Passa attraverso l'uomo e arriverai a Dio. Per lui passi, a Lui vai. Non cercare al di fuori di lui per dove giungere a Lui. Se Egli non avesse voluto essere la via, saremmo sempre fuori strada. Perciò si è fatto la via per dove puoi andare. Non ti dico: "Cerca la via". E' la via stessa a farsi incontro a te: Alzati e cammina.

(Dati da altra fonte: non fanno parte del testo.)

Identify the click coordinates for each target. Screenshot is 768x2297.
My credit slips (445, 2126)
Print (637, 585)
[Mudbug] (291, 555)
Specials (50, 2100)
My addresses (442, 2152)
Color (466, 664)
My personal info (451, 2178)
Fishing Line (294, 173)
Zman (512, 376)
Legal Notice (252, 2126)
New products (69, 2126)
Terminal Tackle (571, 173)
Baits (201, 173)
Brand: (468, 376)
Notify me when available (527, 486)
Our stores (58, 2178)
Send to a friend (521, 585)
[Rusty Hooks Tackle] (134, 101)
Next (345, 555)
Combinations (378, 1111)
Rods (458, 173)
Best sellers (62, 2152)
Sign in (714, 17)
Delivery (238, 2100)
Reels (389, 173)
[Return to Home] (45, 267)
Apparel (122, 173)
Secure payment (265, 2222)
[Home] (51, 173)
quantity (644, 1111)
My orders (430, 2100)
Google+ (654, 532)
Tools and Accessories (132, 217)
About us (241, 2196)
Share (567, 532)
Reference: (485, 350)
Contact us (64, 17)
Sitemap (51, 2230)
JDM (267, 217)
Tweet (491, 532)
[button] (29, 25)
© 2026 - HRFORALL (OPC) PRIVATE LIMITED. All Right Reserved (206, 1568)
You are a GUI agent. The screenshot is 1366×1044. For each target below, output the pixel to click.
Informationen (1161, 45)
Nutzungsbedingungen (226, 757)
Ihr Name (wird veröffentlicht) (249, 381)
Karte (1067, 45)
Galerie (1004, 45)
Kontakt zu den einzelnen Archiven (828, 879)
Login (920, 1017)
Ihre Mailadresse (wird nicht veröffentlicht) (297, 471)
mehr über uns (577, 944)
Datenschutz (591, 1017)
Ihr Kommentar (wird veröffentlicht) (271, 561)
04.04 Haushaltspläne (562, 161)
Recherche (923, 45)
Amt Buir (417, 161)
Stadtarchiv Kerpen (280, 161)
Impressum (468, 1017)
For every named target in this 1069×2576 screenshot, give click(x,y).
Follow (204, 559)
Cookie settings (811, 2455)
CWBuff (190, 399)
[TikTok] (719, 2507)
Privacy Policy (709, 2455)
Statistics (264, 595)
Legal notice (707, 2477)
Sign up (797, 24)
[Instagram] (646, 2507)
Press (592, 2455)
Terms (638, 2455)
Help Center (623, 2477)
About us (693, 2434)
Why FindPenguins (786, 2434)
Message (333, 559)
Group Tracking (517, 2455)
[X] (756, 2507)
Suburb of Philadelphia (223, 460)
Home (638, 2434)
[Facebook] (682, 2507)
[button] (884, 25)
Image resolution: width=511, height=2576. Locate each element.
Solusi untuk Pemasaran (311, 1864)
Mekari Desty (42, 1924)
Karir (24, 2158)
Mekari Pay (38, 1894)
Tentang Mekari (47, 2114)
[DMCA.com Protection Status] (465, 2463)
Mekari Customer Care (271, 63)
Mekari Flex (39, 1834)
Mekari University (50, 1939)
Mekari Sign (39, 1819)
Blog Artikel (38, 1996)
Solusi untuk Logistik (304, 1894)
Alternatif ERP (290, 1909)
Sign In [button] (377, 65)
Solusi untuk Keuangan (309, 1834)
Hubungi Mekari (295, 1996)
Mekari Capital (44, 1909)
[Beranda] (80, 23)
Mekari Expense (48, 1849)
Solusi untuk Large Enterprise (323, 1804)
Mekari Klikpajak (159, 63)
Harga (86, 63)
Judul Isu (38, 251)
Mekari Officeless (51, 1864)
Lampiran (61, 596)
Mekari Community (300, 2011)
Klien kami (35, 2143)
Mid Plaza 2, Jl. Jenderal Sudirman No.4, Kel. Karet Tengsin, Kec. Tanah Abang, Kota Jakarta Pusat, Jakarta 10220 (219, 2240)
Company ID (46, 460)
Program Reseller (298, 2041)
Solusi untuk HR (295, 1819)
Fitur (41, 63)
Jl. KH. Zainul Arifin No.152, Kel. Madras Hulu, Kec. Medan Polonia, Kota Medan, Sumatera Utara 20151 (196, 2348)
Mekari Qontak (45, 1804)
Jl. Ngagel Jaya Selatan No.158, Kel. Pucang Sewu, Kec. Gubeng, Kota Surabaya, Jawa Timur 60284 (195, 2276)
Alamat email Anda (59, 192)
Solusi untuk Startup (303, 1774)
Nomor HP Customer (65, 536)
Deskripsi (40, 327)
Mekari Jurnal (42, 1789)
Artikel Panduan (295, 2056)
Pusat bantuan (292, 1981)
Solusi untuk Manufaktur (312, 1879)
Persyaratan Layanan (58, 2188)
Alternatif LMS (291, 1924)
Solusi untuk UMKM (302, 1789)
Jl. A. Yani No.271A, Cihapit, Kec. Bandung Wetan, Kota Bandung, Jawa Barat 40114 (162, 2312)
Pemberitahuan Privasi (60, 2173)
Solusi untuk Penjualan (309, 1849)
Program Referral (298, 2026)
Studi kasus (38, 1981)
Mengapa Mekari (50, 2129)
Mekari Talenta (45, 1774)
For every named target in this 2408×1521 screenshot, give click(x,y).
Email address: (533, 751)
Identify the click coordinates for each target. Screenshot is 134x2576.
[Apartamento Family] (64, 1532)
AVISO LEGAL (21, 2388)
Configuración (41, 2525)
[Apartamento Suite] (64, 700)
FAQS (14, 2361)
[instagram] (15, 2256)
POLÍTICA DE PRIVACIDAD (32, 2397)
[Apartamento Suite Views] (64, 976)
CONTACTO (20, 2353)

sant'Agostino, Discorso 141

domenica 27 maggio 2018

..."ed io che sono?" – I

Car Je est un autre. 
Si le cuivre s'éveille clairon, il n'y a rien de sa faute. 
Cela m'est évident : j'assiste à l'éclosion de ma pensée : je la regarde, je l'écoute : je lance un coup d'archet : la symphonie fait son remuement dans les profondeurs, 
ou vient d'un bond sur la scène.

Si les vieux imbéciles n'avaient pas trouvé du Moi que la signification fausse, 
nous n'aurions pas à balayer ces millions de squelettes qui, 
depuis un temps infini ! 
ont accumulé les produits de leur intelligence borgnesse, 
en s'en clamant les auteurs ! 

Io è un altro. 
Se l’ottone si risveglia tromba, non è per niente colpa sua. 
Questo mi è evidente: io assisto allo sbocciare del mio pensiero: lo guardo, lo ascolto: gli dò un colpo d’archetto: la sinfonia si agita in profondità, 
oppure salta  sulla scena con un balzo.

Se i vecchi imbecilli 
[cfr. il cogito ergo sum di Cartesio] non avessero trovato che il significato falso del Me,  
non dovremmo spazzar via questi milioni di scheletri che 
‑ da tempi incalcolabili! ‑ 
hanno accatastato i prodotti della loro orba intelligenza, 
dichiarandosene fieramente gli autori! 
Arthur Rimbaud (1854-1891) a a Paul Demeny (“Lettre du Voyant” [= "Lettera del Veggente"], 15 maggio 1871)


In questo momento io,
se sono attento,
cioè se sono maturo,
non posso negare che l’evidenza più grande e profonda che percepisco
è che io non mi faccio da me,
non sto facendomi da me.

Non mi do l’essere, non mi do la realtà che sono, sono «dato».

È l’attimo adulto della scoperta di me stesso come dipendente da qualcosa d’altro.Quanto più io scendo dentro me stesso,
se scendo fino in fondo, donde scaturisco?

Non da me: da altro.

È la percezione di me come un fiotto che nasce da una sorgente.

C’è qualcosa d’altro che è più di me, e da cui vengo fatto.

Se un fiotto di sorgente potesse pensare,
percepirebbe al fondo del suo fresco fiorire una origine che non sa che cos’è, è altro da sé.

Si tratta della intuizione, che in ogni tempo della storia lo spirito umano più acuto ha avuto, di questa misteriosa presenza da cui la consistenza del suo istante, del suo io, è resa possibile.

Io sono «tu-che-mi-fai».

Soltanto che questo «tu» è assolutamente senza faccia;
uso questa parola «tu» perché è la meno inadeguata nella mia esperienza d’uomo
per indicare quella incognita presenza che è, senza paragone, più della mia esperienza d’uomo.